# DATA FOR THIS EXERCISE start

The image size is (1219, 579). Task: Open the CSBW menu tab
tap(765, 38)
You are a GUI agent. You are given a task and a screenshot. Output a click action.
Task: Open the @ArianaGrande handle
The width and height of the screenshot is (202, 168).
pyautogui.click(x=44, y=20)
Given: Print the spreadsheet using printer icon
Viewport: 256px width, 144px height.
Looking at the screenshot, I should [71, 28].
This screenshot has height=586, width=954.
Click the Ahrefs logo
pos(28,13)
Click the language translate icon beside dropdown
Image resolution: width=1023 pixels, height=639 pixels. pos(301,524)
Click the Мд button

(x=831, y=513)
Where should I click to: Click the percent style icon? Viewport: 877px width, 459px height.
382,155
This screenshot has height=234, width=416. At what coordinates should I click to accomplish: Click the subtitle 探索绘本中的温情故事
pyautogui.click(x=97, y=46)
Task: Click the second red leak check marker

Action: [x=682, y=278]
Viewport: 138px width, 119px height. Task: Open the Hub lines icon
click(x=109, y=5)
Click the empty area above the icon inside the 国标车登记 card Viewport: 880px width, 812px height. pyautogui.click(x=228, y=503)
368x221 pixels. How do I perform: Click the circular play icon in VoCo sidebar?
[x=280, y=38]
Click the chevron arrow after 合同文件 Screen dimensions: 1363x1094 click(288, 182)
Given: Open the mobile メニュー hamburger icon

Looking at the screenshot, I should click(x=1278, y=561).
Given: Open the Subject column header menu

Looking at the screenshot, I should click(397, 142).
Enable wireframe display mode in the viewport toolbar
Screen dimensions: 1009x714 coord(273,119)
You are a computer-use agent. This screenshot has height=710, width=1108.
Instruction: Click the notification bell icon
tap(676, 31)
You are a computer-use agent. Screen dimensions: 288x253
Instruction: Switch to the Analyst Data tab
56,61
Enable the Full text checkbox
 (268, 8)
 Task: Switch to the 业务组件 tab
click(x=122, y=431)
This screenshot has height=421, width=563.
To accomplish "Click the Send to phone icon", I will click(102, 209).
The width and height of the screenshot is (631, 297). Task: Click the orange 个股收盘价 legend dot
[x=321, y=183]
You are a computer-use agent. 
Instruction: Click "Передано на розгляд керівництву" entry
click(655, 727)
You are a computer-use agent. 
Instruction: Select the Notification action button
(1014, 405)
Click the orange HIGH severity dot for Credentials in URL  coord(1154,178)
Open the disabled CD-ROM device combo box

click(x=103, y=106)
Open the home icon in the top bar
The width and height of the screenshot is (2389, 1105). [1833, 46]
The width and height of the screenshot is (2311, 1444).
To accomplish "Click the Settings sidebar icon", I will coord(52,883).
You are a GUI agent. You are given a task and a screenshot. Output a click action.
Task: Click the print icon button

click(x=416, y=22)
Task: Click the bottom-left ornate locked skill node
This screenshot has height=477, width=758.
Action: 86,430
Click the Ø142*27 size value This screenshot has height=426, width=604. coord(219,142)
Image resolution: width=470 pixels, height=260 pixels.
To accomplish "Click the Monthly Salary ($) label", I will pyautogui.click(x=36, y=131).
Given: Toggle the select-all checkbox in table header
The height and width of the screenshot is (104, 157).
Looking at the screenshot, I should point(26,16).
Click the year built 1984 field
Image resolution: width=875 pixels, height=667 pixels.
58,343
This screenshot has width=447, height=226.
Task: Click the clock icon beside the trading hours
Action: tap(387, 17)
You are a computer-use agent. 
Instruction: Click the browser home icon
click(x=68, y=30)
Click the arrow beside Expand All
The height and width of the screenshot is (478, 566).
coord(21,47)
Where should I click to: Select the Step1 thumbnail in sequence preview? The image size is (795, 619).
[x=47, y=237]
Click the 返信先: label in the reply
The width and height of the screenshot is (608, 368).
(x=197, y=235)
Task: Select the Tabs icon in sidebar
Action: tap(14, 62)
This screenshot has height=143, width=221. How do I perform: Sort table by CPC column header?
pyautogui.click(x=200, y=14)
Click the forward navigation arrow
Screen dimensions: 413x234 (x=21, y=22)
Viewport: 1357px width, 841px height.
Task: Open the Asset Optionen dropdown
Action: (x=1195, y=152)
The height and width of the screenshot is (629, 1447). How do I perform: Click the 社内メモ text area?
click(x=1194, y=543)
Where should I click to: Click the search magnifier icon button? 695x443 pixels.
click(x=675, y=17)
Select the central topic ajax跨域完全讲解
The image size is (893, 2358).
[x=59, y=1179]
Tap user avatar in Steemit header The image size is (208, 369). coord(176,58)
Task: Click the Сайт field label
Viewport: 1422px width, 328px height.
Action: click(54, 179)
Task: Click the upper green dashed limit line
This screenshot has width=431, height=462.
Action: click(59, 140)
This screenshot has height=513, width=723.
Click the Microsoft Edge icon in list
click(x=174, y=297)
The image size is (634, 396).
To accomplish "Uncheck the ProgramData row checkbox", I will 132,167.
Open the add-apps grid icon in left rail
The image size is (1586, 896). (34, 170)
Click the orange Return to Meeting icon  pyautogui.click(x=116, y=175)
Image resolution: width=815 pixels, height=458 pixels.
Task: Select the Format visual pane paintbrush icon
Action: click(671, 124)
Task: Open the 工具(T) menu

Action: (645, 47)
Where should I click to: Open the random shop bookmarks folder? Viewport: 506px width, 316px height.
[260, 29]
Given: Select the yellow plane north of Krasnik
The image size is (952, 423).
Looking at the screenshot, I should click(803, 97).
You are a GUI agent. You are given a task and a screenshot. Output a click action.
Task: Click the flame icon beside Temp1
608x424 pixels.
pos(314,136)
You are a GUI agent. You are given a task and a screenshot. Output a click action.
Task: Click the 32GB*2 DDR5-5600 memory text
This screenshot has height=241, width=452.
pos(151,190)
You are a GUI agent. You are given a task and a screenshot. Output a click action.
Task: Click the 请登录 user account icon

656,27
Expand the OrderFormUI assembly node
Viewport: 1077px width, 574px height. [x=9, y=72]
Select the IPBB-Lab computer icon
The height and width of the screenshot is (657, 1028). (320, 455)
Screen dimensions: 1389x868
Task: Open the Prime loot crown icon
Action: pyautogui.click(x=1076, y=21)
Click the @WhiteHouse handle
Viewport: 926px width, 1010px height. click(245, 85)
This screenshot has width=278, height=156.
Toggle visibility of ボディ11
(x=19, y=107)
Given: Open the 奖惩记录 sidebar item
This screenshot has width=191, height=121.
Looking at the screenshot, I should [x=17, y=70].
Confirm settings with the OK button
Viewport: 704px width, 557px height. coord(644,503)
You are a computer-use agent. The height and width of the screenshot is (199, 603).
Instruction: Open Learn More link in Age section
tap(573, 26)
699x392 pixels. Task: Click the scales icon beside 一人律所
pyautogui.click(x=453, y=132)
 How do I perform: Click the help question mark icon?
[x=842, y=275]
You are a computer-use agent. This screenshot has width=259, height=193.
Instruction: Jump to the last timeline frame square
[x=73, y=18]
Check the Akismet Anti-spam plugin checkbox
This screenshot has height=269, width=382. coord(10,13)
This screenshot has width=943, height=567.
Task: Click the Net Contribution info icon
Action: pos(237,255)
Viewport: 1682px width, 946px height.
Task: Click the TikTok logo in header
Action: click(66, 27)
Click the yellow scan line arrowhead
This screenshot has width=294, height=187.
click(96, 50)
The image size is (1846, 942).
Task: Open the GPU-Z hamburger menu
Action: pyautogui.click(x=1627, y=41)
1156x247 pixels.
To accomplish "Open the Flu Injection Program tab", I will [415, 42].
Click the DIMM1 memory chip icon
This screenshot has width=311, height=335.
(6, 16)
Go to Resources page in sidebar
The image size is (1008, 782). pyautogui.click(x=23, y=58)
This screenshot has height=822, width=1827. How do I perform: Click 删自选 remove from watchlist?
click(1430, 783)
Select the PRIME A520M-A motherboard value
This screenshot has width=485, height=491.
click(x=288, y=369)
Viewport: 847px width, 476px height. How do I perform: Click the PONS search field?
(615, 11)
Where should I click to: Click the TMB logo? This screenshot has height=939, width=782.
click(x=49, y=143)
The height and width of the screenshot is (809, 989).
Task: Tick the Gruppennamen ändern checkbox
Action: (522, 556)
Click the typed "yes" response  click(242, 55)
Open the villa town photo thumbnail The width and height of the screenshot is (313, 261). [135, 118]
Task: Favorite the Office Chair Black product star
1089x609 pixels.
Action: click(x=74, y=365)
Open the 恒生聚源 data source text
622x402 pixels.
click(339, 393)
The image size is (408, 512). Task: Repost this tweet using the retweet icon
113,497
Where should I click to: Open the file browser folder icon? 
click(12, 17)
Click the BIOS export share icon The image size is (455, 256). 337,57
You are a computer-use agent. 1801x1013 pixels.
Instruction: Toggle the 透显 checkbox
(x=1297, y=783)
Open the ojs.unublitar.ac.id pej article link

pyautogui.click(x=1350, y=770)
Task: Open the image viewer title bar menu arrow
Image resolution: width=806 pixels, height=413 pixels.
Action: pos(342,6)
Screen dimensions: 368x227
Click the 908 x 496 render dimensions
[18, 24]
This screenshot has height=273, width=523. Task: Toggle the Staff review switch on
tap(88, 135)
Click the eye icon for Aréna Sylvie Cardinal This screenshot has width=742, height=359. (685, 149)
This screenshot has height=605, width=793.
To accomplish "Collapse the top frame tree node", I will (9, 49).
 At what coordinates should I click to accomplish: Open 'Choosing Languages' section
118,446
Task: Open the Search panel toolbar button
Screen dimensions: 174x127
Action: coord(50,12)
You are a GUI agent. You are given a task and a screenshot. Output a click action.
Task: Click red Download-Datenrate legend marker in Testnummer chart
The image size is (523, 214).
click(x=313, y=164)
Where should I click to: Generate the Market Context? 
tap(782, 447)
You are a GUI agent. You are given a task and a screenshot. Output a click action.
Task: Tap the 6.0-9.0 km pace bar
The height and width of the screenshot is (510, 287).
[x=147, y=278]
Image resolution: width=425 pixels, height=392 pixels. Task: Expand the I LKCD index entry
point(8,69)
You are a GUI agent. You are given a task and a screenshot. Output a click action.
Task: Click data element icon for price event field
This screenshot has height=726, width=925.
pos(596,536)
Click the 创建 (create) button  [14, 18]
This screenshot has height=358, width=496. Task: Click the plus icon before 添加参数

# DATA FOR THIS EXERCISE end

**WHAT THE EXERCISE ASKS:** Print again, word for word, the entries from the line with "Screen dimensions: 368x227" up to and including the line with "Click the eye".

**PROBLEM SOLUTION:**
Screen dimensions: 368x227
Click the 908 x 496 render dimensions
[18, 24]
This screenshot has height=273, width=523. Task: Toggle the Staff review switch on
tap(88, 135)
Click the eye icon for Aréna Sylvie Cardinal This screenshot has width=742, height=359. (685, 149)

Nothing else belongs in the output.